___ Study material

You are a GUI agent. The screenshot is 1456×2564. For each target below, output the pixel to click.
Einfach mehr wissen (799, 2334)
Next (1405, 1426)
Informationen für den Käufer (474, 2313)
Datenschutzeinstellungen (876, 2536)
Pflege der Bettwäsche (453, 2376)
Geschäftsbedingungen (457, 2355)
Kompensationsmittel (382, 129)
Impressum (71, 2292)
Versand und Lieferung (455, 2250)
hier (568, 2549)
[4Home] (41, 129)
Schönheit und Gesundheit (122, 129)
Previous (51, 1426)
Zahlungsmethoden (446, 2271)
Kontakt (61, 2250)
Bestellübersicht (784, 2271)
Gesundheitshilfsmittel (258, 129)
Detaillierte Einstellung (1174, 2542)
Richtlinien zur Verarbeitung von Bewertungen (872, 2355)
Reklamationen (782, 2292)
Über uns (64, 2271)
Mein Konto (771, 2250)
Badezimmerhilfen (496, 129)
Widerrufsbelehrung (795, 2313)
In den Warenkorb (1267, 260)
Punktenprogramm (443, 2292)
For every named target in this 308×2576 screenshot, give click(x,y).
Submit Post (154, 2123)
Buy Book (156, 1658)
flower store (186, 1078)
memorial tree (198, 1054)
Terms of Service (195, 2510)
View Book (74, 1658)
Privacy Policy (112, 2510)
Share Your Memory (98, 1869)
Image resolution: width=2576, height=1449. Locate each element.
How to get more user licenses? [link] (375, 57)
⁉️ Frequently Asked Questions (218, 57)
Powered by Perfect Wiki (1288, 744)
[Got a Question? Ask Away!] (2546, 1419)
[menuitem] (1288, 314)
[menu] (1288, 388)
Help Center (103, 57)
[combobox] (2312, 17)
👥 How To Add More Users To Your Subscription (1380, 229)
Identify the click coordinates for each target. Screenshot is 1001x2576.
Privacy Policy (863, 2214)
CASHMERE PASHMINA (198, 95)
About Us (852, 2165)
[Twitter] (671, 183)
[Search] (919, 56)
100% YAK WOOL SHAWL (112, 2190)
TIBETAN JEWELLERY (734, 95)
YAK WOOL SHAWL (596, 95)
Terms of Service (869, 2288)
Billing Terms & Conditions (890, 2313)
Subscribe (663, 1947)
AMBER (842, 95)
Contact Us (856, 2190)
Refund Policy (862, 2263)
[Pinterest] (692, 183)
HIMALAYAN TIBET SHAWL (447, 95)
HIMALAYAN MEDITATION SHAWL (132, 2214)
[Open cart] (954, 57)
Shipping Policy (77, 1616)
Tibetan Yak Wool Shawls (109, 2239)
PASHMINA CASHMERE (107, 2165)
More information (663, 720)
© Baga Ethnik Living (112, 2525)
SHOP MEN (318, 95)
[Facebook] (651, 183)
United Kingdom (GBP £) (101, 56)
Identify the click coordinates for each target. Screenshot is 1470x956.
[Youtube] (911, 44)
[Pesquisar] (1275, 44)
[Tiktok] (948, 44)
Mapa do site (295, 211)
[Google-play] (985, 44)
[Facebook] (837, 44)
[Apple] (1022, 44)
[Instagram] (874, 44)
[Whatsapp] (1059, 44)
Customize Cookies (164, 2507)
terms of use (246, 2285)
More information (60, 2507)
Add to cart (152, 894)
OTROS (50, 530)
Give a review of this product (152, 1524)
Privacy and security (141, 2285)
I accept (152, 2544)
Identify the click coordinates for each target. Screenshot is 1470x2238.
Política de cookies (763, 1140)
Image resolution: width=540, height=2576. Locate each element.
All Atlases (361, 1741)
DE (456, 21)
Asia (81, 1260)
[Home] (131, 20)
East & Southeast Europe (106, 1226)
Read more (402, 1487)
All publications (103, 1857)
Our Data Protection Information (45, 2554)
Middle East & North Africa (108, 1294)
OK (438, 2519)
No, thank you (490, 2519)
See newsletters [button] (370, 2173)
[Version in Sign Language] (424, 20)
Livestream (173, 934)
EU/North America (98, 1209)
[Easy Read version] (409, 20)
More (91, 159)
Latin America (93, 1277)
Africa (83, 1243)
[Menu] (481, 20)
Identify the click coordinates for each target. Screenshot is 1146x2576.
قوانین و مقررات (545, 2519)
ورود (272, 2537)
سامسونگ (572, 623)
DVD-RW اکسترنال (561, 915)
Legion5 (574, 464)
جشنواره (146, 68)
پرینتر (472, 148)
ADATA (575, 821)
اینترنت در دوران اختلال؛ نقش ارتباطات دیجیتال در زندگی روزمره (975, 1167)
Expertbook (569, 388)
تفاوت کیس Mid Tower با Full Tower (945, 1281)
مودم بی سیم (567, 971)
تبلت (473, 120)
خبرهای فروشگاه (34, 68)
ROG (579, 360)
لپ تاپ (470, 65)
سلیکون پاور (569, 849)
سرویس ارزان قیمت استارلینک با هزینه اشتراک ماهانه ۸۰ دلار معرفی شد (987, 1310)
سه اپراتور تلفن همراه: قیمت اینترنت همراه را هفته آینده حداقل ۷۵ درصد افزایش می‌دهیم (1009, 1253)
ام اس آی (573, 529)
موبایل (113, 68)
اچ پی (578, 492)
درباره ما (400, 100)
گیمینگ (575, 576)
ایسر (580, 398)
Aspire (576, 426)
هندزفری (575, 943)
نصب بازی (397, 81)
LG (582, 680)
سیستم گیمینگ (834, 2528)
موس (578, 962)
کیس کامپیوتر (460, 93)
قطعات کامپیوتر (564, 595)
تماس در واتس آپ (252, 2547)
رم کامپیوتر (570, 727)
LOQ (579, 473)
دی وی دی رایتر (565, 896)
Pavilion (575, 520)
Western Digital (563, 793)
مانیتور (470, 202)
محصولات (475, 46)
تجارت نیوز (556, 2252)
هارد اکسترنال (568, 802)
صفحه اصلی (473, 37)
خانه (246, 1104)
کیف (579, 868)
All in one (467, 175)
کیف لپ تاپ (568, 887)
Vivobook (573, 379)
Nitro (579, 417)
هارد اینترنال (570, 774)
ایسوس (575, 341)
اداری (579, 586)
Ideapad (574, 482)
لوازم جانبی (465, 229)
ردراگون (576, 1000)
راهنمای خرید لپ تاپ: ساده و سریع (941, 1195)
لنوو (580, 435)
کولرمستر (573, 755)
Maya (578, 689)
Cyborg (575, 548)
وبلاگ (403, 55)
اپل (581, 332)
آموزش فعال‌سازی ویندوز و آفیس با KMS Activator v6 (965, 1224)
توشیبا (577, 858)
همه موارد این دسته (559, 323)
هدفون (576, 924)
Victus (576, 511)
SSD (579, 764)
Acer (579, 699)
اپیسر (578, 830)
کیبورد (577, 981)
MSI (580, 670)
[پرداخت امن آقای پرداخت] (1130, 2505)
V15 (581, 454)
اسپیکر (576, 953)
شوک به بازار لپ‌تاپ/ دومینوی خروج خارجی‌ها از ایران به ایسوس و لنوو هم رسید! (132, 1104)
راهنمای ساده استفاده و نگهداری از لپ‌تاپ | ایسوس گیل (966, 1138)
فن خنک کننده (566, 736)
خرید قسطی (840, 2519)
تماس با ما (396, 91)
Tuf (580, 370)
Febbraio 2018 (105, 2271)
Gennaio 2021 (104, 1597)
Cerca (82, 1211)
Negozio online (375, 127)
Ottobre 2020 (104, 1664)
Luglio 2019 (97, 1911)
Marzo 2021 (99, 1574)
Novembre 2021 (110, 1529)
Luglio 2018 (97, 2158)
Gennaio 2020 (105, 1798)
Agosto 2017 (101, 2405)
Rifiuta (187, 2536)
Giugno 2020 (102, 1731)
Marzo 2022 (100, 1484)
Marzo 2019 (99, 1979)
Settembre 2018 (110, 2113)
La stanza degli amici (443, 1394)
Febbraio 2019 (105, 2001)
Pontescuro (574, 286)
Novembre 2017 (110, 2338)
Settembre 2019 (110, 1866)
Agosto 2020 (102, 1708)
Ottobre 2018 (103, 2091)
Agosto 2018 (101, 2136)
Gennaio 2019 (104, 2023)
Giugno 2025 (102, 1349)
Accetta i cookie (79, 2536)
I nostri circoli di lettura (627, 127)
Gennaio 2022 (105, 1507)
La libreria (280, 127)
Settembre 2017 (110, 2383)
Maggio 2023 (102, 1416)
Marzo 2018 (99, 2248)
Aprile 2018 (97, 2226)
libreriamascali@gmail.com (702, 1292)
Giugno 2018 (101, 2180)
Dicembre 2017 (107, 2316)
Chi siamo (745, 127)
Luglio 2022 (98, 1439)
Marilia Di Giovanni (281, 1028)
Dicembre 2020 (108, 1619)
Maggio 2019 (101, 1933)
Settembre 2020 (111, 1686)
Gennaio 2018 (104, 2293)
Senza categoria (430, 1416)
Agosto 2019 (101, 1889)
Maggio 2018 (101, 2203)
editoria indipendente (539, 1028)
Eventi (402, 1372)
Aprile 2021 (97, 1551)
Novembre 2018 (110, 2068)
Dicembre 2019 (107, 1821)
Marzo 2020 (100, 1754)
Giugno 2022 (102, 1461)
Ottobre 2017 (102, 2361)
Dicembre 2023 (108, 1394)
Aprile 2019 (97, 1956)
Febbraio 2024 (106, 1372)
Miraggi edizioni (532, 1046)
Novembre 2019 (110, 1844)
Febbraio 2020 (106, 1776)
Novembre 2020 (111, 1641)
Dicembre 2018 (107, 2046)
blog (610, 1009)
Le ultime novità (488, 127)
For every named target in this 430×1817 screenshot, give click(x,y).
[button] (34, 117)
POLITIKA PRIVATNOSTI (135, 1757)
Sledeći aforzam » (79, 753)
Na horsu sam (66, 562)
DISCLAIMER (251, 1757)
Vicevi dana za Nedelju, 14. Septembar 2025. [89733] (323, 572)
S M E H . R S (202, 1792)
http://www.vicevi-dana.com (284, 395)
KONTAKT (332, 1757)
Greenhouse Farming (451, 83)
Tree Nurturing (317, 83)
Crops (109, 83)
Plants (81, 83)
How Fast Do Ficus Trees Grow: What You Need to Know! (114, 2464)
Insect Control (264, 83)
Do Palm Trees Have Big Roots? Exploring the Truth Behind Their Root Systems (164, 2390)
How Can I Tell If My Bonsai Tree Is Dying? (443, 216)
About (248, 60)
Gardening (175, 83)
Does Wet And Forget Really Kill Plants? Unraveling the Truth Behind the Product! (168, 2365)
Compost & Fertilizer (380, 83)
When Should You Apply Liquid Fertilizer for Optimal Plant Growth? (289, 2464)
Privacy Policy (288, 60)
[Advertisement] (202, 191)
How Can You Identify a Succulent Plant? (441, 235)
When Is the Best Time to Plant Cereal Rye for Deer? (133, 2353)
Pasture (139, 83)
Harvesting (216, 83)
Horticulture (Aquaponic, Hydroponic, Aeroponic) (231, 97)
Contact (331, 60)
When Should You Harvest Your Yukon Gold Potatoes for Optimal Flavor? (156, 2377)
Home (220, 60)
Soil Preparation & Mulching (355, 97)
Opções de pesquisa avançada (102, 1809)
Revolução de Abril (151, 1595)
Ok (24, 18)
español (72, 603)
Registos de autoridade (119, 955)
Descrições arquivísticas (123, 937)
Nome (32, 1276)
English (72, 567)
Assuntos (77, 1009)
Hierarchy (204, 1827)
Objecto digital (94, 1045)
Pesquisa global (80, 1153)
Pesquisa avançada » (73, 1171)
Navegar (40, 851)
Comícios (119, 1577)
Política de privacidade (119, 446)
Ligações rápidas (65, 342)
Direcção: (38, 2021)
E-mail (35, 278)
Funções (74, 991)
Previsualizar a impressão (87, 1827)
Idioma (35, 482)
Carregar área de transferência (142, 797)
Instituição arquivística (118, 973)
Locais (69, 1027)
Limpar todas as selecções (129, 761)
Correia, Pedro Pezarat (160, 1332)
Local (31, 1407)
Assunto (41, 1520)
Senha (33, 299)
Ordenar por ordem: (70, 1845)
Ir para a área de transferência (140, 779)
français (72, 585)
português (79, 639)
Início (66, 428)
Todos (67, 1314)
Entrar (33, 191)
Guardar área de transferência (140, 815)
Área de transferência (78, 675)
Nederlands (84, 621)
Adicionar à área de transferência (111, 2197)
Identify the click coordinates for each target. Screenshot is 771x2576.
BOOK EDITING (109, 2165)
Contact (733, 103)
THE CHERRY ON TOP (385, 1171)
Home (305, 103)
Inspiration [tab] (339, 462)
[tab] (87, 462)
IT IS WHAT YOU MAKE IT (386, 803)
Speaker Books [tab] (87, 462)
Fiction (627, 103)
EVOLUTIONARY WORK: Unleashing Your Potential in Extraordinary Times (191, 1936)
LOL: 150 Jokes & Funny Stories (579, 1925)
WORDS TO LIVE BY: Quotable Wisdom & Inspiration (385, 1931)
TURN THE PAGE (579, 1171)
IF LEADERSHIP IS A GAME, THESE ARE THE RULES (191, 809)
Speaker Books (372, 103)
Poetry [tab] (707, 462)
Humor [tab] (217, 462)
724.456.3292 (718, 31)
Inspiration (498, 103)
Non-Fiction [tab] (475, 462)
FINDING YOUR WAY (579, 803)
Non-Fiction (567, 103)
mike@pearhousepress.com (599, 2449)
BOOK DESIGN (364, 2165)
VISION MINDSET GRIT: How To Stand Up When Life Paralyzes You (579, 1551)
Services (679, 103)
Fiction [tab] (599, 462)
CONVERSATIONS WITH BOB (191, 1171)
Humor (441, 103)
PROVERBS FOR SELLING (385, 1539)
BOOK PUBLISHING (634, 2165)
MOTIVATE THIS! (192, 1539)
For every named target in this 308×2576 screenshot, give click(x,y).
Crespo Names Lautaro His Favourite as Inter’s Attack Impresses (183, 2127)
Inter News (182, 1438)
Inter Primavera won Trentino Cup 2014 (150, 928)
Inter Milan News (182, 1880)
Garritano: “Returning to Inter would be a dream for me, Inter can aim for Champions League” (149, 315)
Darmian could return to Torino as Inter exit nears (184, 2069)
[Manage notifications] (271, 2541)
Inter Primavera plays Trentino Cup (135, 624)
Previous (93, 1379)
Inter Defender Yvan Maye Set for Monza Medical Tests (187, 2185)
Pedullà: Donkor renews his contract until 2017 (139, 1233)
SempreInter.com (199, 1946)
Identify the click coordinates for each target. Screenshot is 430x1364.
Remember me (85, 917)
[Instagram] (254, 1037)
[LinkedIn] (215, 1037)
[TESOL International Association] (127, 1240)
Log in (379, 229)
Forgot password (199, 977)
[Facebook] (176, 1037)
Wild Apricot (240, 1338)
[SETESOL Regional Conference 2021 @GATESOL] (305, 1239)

______

From the line holding "DVD-RW اکسترنال (561, 915)" to the line holding "خبرهای فروشگاه (34, 68)", inclusive, restate each line above exactly as written.

Expected answer:
DVD-RW اکسترنال (561, 915)
Legion5 (574, 464)
جشنواره (146, 68)
پرینتر (472, 148)
ADATA (575, 821)
اینترنت در دوران اختلال؛ نقش ارتباطات دیجیتال در زندگی روزمره (975, 1167)
Expertbook (569, 388)
تفاوت کیس Mid Tower با Full Tower (945, 1281)
مودم بی سیم (567, 971)
تبلت (473, 120)
خبرهای فروشگاه (34, 68)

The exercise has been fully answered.